CityofToronto / bdit_flashcrow

Working repository for MOVE, a project to modernize transportation data systems at the City of Toronto.
MIT License
10 stars 2 forks source link

Update DAG scheduling to fix ordering issues, reduce staleness #1062

Closed candu closed 2 years ago

candu commented 3 years ago

Description In this Notion page (internal-only), we document a recent review of our Airflow pipelines. As part of that, we discovered that some DAGs are running out of order, and that our DAG scheduling could be improved to reduce data staleness.

This task updates our schedules accordingly. In the process, you'll learn a bit about replicator and etl, as well as about all the data pipelines that we use to manage data in MOVE.

Acceptance Criteria

Additional Notes See Job Dependencies and Scheduling (internal-only) for more details.

Note that replicator-local-CRASH and replicator_transfer_crash are two different things! The former runs in replicator, the latter runs on etl under Airflow. Make sure you're updating the right one!

Note also that replicator jobs use Windows Task Scheduler / PowerShell syntax for scheduling. See replicator-register-jobs.ps1 for how that works.

Note that as you turn DAGs on, the new schedule should immediately trigger a run. As such, turn them on one at a time, in order as listed on that Notion page, and wait for each to complete before continuing. (This may take a while; it's good to have small tasks that you can complete while waiting!)

Finally: note that this issue only covers the AWS dev etl upgrade. You'll also have to deploy those changes to QA, as well as to prod with the next release. (You can, however, mark this closed once the dev upgrade is complete.)
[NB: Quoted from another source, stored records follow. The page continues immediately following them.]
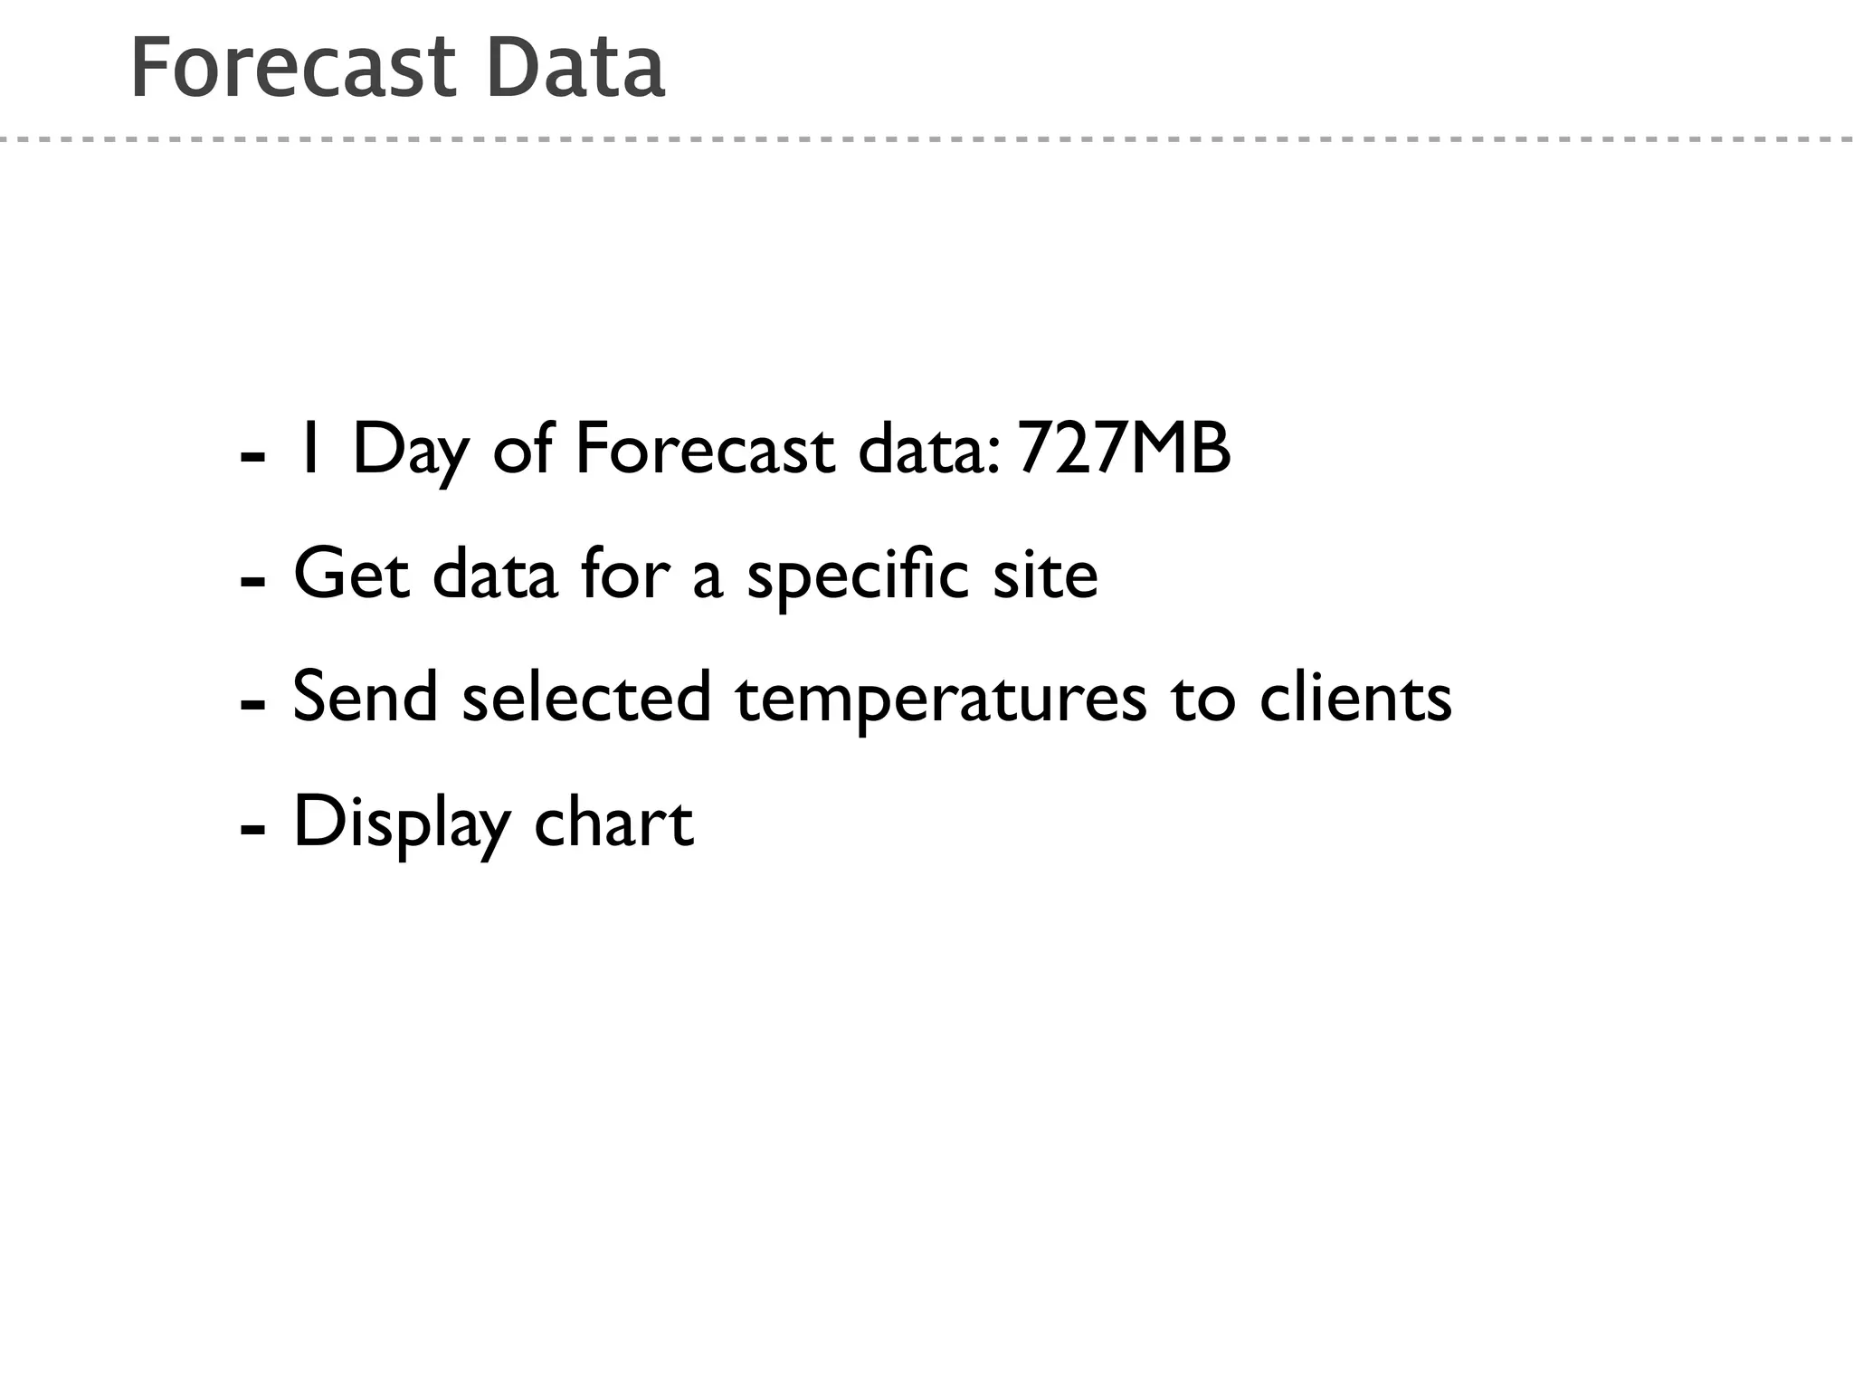
Task: Select the word "selected" in third bullet
Action: 586,698
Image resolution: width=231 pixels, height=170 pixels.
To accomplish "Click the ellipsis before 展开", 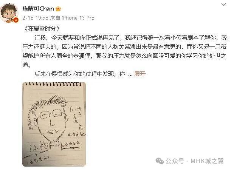I will [130, 75].
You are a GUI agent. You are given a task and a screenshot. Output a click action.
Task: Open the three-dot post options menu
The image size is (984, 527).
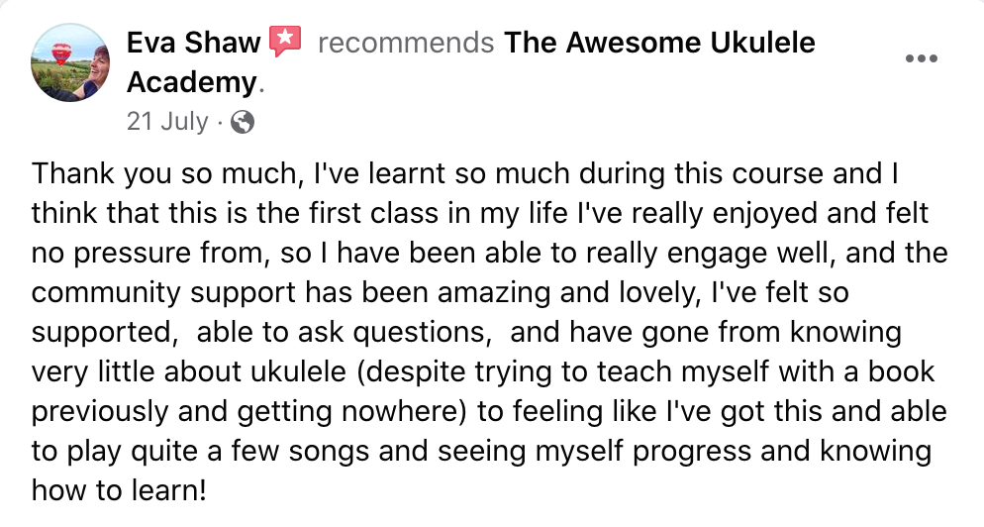click(x=922, y=58)
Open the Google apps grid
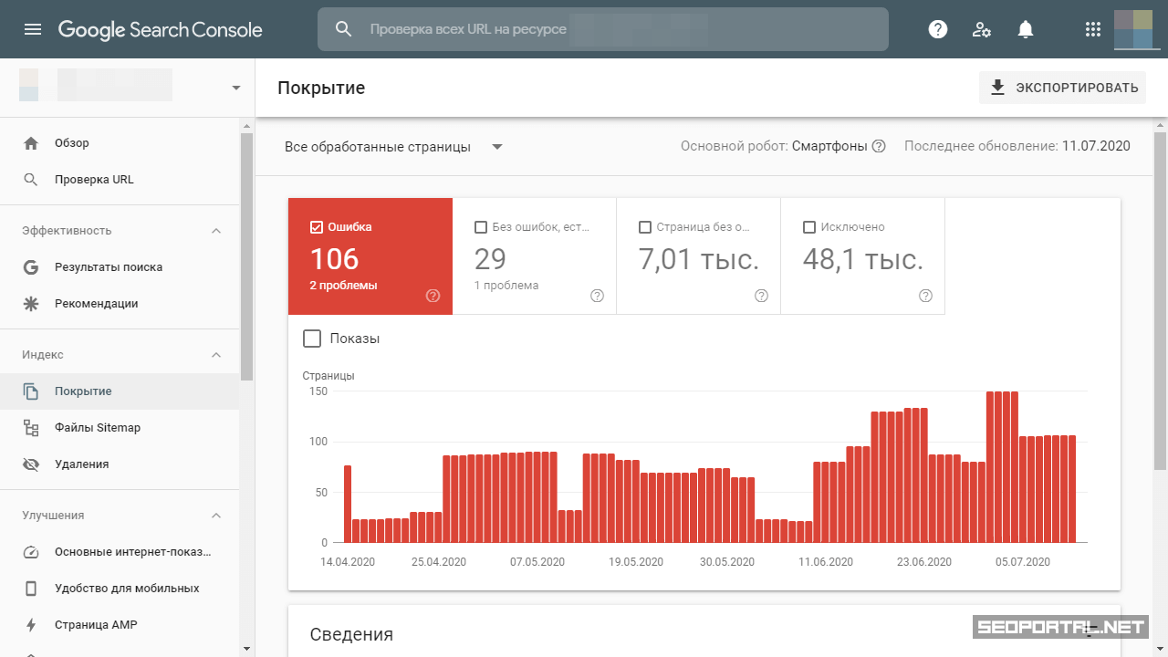This screenshot has width=1168, height=657. click(1093, 29)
candu commented 3 years ago

Assigning @peter-lyons to this - as mentioned, it's a good task for getting the bdit_move_etl repo set up, for seeing what data pipelines we have right now, and for diving into the replicator part of MOVE.

mkewins commented 2 years ago

@peter-lyons did some work to update the DAG scheduling and dependencies, and introduce DAG task groups for Airflow 2.x (and make these backwards compatible, IIRC!). These changes are pending release, but closing out this issue since it's been migrated to our Notion (internal link only).